2006/11/05

Ir ao concerto desta vez como se fosse o último

Um artigo de João Miguel Tavares, excelente como sempre, que exprime exactamente como eu me sinto e que transcrevo aqui na íntegra. Tiro a limpo amanhã à noite no Coliseu de Lisboa.

Chico Buarque em Portugal, "para ver antes que acabe"

João Miguel Tavares

Há ideias que já fazem parte da mitologia buarquiana. Ideias como "Chico Buarque é um homem tímido" ou "Chico Buarque não gosta de estar em cima de um palco". Mas o músico que se vai apresentar em Portugal a partir de hoje, para uma série de nove concertos (ver caixa), é um homem diferente daquele que actuou pela última vez em Lisboa, há 13 anos. O Chico século XXI já se move à vontade entre jornalistas, desprende charme com a precisão de um relojoeiro e dos espectáculos ao vivo chega mesmo a dizer: "Já sinto um certo prazer."

Chico não vinha a Portugal (para cantar, bem entendido) desde o disco Paratodos (1993), já que a digressão que se seguiu ao álbum As Cidades (1998) só atravessou o Atlântico em DVD. Agora veio, e, pelo que se conclui diante da abundância de salas cheias, muitos milhares continuam à sua espera. Aliás, fizeram- -lhe essa pergunta na conferência de imprensa de quinta-feira, no 19.º andar de um hotel de luxo lisboeta, junto às Amoreiras : "Como explica esta enchente de concertos em Portugal?" Ele respondeu: "Acho que as pessoas pensam: 'É melhor ver antes que acabe.'" E depois disto soltou uma longa gargalhada, embora sem explicar se tanto riso se deveu a ter achado a ideia absurda ou, pelo contrário, absolutamente plausível. Eu voto plausível.

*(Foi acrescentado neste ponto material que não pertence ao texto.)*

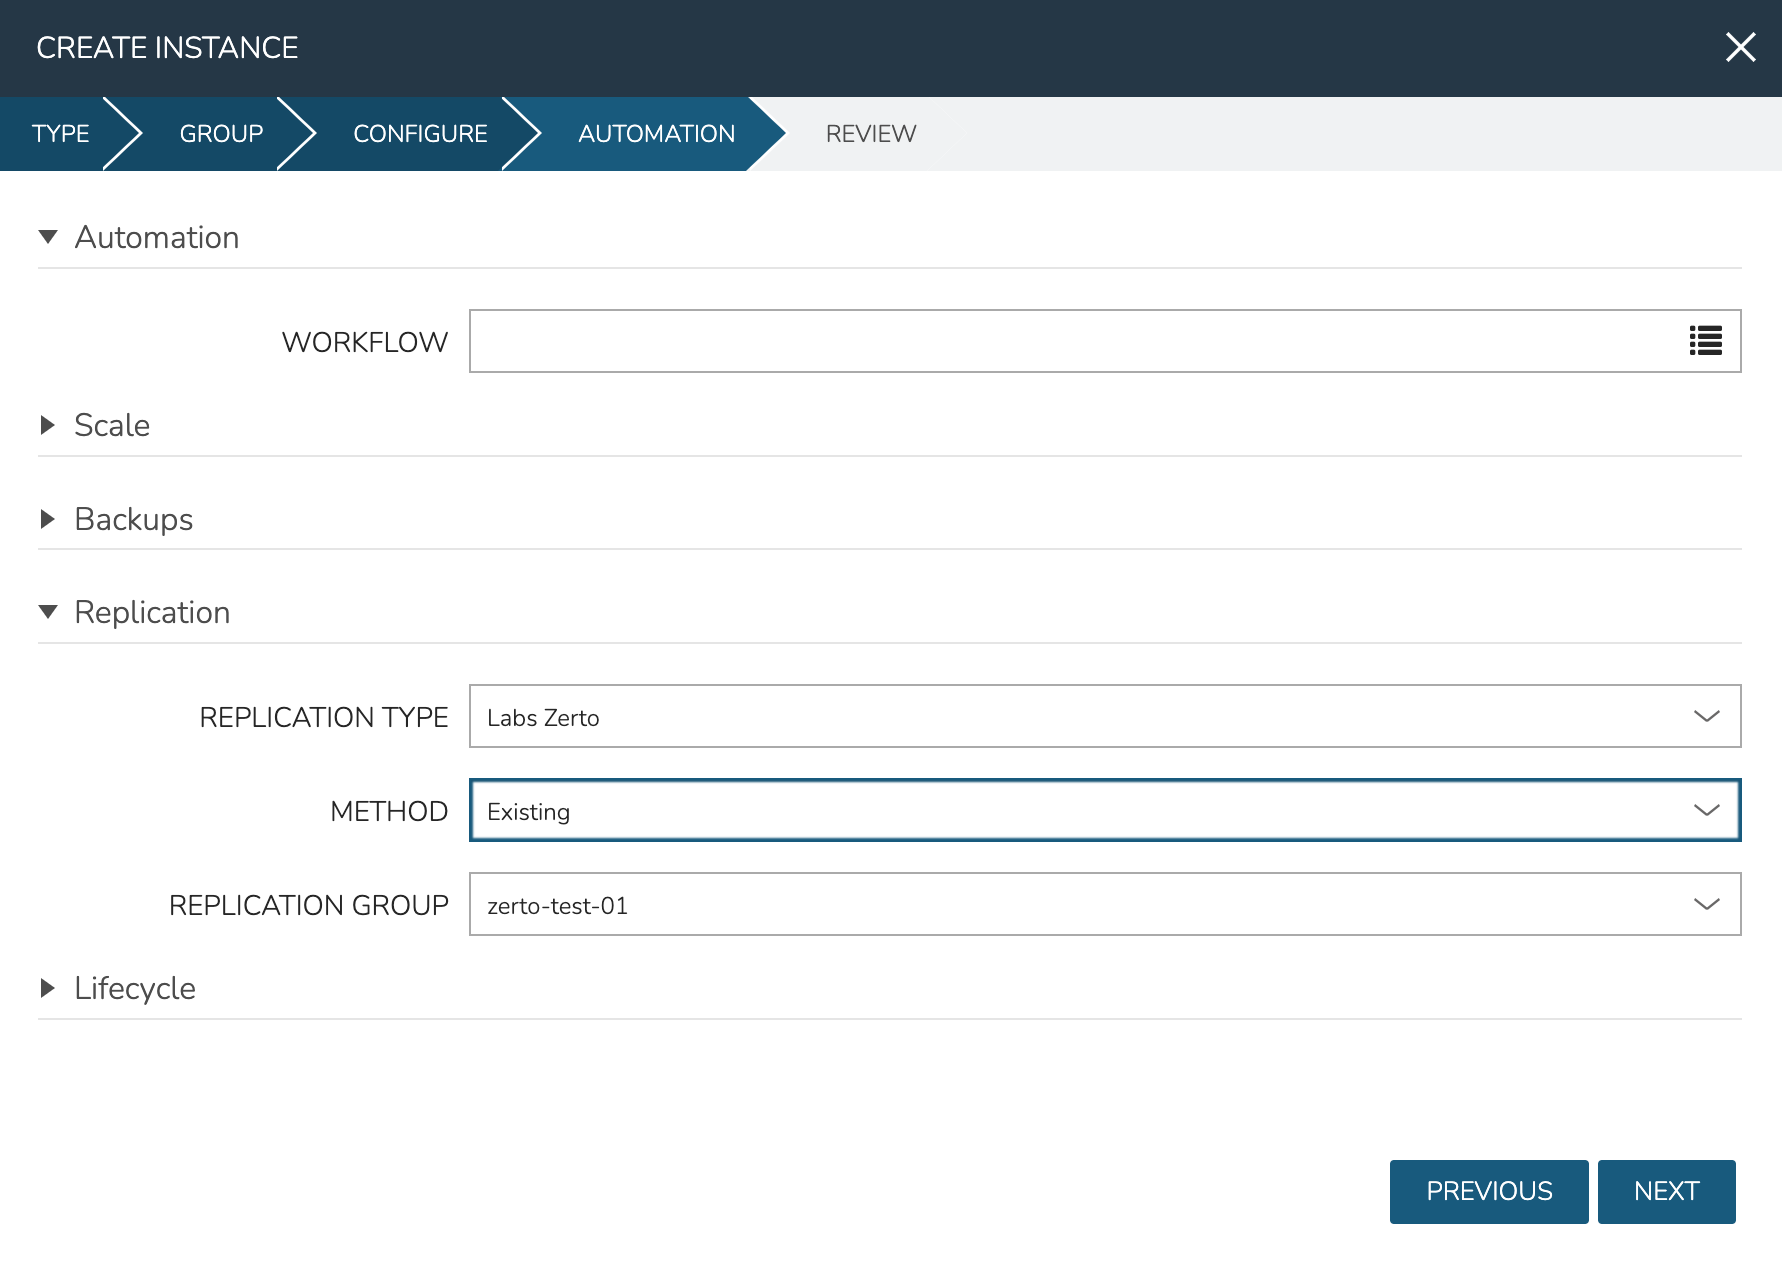Expand the Scale section
This screenshot has width=1782, height=1272.
48,425
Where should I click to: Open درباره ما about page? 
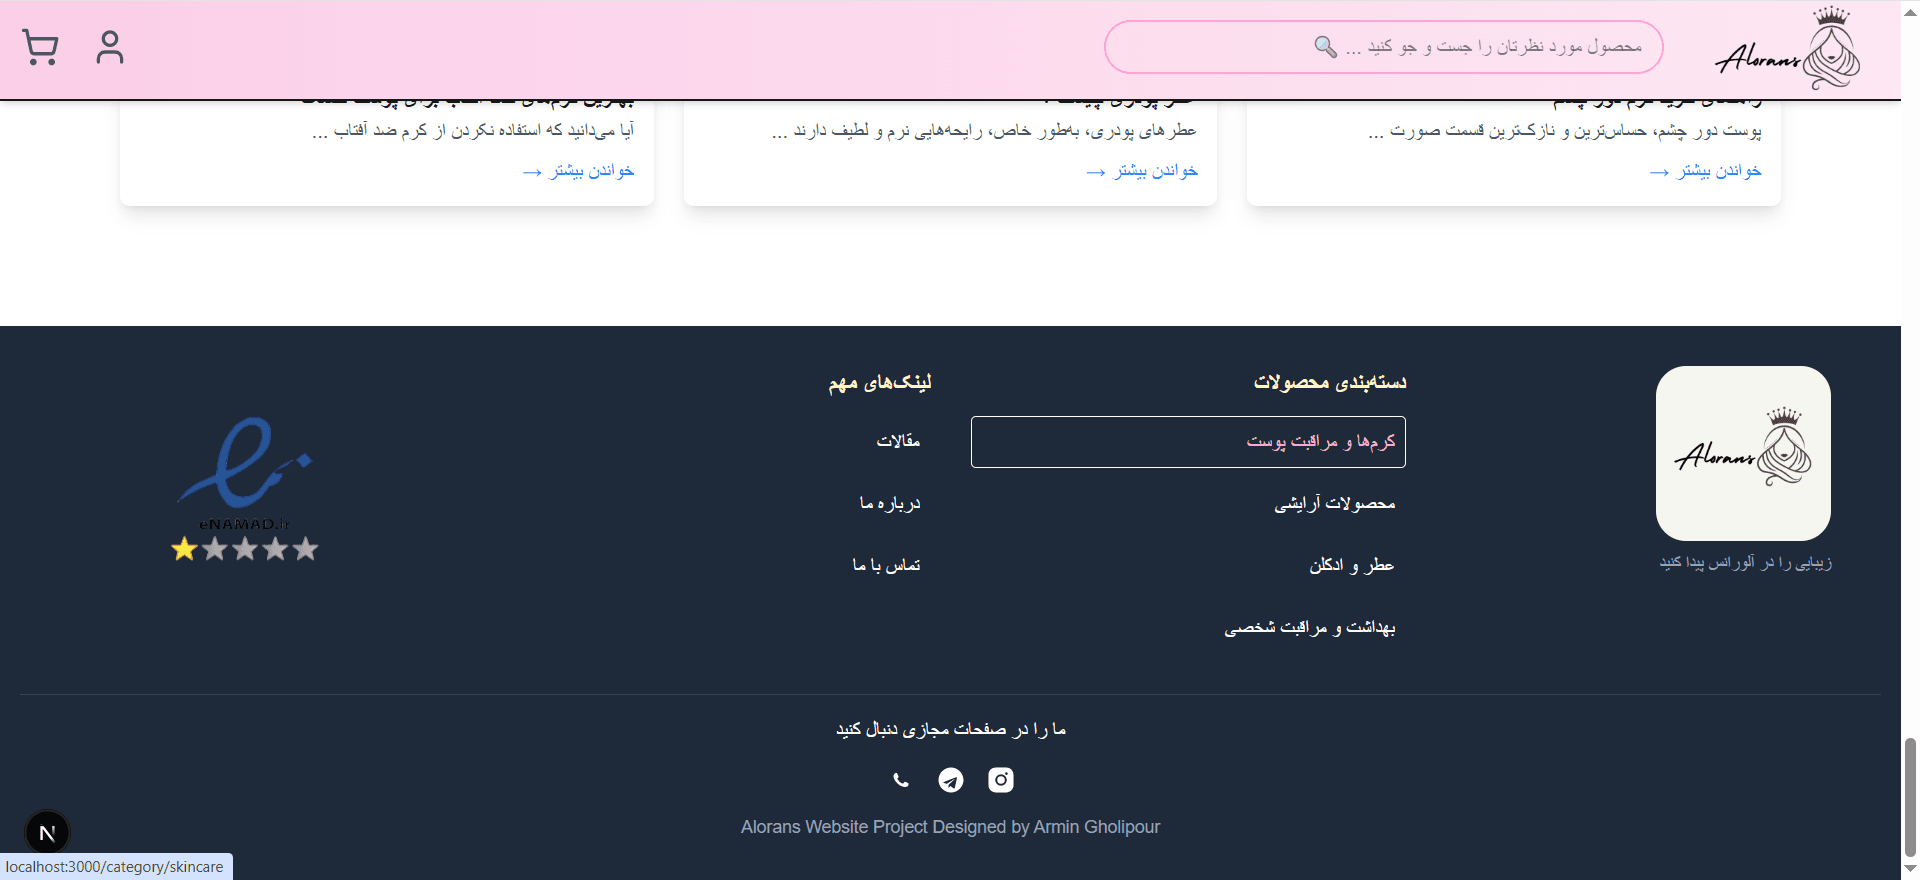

Por isso, se alguém procura um conselho, os bilhetes são caros mas valem o investimento. O que se vai poder ouvir é: todas as 12 canções do seu novo álbum, Carioca; um tema de abertura de concerto retirado do espólio da melhor música brasileira - Voltei para Cantar, de Lamartine Babo; um alinhamento de mais 16 canções compostas sobretudo nas décadas de 80 e 90; entremeado de uma ou outra pérola escondida e nunca apresentada ao vivo, como Mambembe, de 1972; e ainda espaço no encore para clássicos como Sem Compromisso, Deixe a Menina ou Quem te Viu, Quem te Vê; e a despedida de cena ao som de João e Maria, esse notável hino surrealista para criancinhas.

Se for como no Brasil vai ser assim, e tendo em conta o rigor - há quem lhe chame rigidez - de Chico em palco não deve haver grande lugar para improvisações. Aliás, os ecos menos simpáticos da imprensa brasileira a propósito do novo show do cantor criticam precisamente os arranjos conservadores - da responsabilidade do seu velho cúmplice Luiz Cláudio Ramos -, a ausência de uma nesga que seja de improvisação e as poucas falas de Chico em palco. Portanto, se alguém quiser fazer Carnaval, convém procurar outro brasileiro.

Mas as mesmas críticas também admitem que os concertos de Chico acabam sempre da mesma maneira: público de pé, chuva de palmas, plateia em delírio. É inevitável: a mitologia buarquiana supera as suas próprias limitações. Chico é Chico, independentemente de já ter assinado discos mais inspirados, de já ter composto canções mais perfeitas, de já ter sido mais livre e sonhador, de já ter tidos os olhos mais verdes e a pele menos enrugada. Chico é Chico. É melhor ver antes que acabe.